* [What you are asked to do] Decide whether each statement agrees with the passage below on the Java file-processing template: 1. Free-form output in Java is done via the library class StreamTokenizer. 2. The template's first five steps have the student read the problem and identify the names of the files. 3. In the first programs assigned, the calculations correspond to loops. Answer yes or no for each, quoting the deciding words of the passage.
>> start Source passage
In Java, free-form input from files is done via a library class StreamTokenizer. Free-form output is done via the library class PrintWriter. My template has the student create a table indicating the Java StreamTokenizer, and Java PrintWriter used for the processing of each input file and output file. Then the template guides the students in reading from the files the information specified by the problem. Finally, the template guides the students in computing the output and putting it into the output files that the problem specifies.

The template’s first five steps have the student read the problem and identify the names of the files. These are the file names that show up in the DOS or Unix operating system. They also choose internal names for their Java objects, which are the names used for the StreamTokenizerName and the PrintWriter objects. The student’s table looks like that shown in figure 8.

Later, the students identify the input variables, and the files from which they must be read (see figure 9). The template guides them in using the template to prepare the nextToken() and other statements to extract the values.

The template itself has a place holder where the students write the calculations. In the first programs assigned, they correspond to single assignments. (In later ones, these correspond to the other programming techniques such as loops and if statements. There are, of course, other templates for these. Thus, there is the opportunity for students to use two templates to solve a particular programming assignment.)
>> end Source passage
>> start Record set
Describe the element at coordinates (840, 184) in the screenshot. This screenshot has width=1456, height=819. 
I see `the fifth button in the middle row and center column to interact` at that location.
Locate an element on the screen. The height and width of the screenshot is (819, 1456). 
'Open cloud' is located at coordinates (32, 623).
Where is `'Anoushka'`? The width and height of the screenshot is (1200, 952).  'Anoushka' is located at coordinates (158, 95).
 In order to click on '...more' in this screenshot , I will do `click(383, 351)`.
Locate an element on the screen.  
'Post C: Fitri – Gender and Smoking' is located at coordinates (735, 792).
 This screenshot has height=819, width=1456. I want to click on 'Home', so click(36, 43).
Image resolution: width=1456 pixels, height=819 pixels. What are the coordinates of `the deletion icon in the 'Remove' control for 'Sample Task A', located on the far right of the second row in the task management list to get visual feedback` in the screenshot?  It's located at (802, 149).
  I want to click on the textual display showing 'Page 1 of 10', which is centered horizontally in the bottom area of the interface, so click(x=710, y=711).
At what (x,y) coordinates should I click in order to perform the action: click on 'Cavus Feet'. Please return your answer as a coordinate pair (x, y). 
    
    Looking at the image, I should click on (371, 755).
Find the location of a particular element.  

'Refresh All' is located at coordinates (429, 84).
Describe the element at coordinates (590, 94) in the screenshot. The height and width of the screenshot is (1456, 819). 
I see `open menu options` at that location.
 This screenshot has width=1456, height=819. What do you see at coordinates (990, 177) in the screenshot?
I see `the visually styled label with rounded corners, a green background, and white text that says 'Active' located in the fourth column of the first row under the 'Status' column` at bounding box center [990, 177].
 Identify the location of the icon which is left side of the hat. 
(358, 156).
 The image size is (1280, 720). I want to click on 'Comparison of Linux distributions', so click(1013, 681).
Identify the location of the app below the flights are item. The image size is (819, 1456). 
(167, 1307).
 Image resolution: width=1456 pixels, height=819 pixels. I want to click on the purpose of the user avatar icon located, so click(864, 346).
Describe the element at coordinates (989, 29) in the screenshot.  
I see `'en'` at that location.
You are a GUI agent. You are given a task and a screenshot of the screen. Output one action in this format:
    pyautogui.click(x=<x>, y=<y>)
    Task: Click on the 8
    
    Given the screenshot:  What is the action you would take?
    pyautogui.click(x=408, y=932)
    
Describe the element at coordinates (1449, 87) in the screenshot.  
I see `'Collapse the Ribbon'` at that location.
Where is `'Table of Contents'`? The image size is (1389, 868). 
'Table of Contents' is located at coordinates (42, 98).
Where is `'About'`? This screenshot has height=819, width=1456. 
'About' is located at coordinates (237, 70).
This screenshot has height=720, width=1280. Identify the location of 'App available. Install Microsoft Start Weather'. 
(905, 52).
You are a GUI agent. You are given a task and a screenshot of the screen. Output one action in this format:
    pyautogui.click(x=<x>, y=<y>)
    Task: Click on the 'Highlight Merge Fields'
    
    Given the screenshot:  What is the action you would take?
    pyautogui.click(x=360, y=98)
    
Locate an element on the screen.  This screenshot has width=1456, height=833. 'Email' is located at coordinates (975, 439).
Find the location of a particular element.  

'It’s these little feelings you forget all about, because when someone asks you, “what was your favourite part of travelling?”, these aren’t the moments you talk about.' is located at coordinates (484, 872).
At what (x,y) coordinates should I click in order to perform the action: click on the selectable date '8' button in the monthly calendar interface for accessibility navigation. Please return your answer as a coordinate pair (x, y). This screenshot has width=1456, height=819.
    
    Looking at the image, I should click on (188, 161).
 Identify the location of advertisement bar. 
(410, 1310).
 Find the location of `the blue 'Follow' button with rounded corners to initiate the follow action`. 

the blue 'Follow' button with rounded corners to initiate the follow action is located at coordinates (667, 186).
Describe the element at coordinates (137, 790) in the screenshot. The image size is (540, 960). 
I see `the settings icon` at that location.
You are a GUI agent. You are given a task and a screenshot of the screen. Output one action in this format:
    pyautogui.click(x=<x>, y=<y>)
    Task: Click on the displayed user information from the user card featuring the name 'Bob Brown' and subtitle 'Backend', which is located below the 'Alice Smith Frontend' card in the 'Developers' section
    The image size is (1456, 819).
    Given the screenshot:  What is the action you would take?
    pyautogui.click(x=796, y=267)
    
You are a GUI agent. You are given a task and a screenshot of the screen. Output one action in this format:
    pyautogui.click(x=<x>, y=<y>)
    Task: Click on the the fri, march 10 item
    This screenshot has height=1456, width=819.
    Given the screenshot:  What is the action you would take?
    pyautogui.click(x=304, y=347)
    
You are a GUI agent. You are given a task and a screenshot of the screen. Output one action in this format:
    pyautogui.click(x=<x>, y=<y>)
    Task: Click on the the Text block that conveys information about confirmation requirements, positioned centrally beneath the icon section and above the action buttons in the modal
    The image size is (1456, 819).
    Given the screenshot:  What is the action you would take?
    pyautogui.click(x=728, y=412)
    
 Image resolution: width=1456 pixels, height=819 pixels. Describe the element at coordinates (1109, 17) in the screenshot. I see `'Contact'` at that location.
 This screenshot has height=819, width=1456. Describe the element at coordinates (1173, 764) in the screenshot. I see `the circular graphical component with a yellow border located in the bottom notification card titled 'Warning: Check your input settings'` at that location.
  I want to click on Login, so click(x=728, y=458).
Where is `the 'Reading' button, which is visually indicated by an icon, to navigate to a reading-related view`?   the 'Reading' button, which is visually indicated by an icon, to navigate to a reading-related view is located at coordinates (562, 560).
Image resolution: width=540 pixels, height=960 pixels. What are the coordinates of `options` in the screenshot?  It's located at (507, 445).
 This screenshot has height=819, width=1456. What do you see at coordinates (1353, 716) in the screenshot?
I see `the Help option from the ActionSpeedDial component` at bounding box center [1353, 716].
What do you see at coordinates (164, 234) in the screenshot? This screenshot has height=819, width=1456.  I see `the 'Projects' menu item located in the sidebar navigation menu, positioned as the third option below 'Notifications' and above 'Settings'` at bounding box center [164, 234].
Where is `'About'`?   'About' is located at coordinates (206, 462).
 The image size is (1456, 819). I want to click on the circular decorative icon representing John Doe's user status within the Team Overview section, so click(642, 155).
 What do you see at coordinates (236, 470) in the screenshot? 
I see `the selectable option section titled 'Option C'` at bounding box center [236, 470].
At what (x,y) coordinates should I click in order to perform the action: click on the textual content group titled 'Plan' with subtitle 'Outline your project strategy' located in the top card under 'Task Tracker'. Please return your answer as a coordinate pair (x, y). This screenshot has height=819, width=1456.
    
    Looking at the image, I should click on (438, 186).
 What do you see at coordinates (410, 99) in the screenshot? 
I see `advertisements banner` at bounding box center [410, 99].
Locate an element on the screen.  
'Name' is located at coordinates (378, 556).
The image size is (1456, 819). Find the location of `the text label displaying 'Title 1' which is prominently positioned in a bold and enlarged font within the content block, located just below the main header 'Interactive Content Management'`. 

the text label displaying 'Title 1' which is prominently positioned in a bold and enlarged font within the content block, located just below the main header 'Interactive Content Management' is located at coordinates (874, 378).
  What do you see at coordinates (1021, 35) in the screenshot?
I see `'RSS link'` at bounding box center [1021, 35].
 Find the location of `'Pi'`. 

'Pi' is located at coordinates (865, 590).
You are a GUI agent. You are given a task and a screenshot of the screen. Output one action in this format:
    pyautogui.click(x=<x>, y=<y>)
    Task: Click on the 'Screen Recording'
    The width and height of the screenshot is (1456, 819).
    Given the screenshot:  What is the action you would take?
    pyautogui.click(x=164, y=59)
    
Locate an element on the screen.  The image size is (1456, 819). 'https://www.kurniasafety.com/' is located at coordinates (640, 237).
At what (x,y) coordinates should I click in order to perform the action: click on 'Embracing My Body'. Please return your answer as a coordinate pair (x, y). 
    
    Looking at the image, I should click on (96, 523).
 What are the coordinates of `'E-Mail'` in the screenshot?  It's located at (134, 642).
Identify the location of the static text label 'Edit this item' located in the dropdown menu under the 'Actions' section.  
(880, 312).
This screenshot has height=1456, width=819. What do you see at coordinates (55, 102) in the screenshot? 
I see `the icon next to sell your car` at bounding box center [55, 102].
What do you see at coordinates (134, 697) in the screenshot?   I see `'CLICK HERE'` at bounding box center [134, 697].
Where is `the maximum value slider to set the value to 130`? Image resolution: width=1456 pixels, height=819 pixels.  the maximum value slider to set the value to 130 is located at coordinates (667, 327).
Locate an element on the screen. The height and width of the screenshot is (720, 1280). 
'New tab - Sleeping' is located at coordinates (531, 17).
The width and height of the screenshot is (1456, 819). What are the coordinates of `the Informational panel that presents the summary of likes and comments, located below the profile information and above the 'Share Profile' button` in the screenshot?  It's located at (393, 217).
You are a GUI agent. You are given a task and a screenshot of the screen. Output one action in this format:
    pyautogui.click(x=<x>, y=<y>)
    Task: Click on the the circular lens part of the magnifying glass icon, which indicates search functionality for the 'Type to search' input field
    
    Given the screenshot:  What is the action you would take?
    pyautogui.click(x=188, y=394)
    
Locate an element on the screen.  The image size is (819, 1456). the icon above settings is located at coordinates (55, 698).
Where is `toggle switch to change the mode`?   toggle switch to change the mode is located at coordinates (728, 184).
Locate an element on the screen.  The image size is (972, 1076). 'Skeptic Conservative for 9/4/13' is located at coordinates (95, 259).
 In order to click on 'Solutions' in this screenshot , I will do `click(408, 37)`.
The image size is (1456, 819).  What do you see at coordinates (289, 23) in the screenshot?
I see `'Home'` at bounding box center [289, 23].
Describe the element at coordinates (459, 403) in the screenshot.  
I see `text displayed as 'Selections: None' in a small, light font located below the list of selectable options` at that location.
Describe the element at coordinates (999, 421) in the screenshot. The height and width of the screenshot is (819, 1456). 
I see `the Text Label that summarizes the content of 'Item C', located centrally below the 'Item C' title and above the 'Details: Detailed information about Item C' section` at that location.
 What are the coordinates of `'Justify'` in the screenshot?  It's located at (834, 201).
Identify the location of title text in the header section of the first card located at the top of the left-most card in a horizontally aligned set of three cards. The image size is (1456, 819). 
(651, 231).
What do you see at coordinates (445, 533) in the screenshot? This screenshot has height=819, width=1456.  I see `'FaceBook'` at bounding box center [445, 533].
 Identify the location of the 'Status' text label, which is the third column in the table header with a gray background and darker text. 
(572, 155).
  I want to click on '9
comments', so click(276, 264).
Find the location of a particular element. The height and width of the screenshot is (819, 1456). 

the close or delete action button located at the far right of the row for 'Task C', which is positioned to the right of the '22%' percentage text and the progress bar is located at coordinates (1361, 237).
>> end Record set
* [Solution to the exercise]
1. No: "Free-form output is done via the library class PrintWriter."
2. Yes: "The template’s first five steps have the student read the problem and identify the names of the files."
3. No: "In the first programs assigned, they correspond to single assignments."